Thursday, 25 October 2007

Let's Talk... Exit, Sell or Retire


I've just come back from a most depressing two days in North Wales (Bangor and Wrexham) - the area and the people were great: real warm hospitality. Special thanks go to the Welsh Assembly and Wrexham Business Week!

The problem was the subject I was discussing... succession planning.


Like writing a will, you can always put off succession planning till tomorrow... and that is the problem.

Roughly three-quarters of business owners expect to have a big pay-out when they sell their businesses... but roughly the same number don't have any plans in place for their exit strategy.

The result is that the majority of business owners (as much as 75%, according to the research!!!) get next-to-nothing for their businesses when they retire - a couple of old Dell computers and some staplers is hardly fair recompense for the years you have put into growing your business.
The chances are that you will be one of the ones who get next-to-nothing when you sell/close your business.

And how much is your business worth?
Most people have hugely inflated ideas of what they will get when they sell their business - I mean totally unrealistic!

Doom and gloom or what!


However it is never too late.
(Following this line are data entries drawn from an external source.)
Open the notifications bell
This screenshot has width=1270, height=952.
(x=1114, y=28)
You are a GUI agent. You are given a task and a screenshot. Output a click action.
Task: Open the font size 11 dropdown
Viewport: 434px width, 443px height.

Ask yourself:
  • How much do you think the business is worth right now?
  • How much would someone realistically pay you for it right now?
  • How much do you want it to be worth in x years?
  • What do you need to do create the business that someone will pay that amount for?
  • Who do you need to talk to in order to make sure that your sums really will stack up (business growth adviser, banker, accountant, lawyer, business transfer agent)?
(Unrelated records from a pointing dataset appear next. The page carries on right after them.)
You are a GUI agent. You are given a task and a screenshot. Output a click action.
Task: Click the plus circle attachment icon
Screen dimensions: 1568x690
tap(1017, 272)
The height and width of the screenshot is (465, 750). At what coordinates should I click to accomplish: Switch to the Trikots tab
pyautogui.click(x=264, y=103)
If you don’t start planning your exit right now then you may well have a very impoverished retirement!



RELEVANT LINKS
Let's Talk Growth - Exit, Sell Or Retire workshop in Birmingham on 2nd November
Time For A Sharp Exit - Options To Get Out Of Your Business - article for IOD

3 comments:

Larry said...

Sorry, but the recurring theme seems to be
1) speed - do it faster
2) more - do lots of it

Mike Davis said...

Based on the work of Robert Craven or Colin Thompson

Robert Craven said...

As explained elsewhere, based on the work of Robert Craven and not Colin Thompson. Original (identical) article published by me in 2006.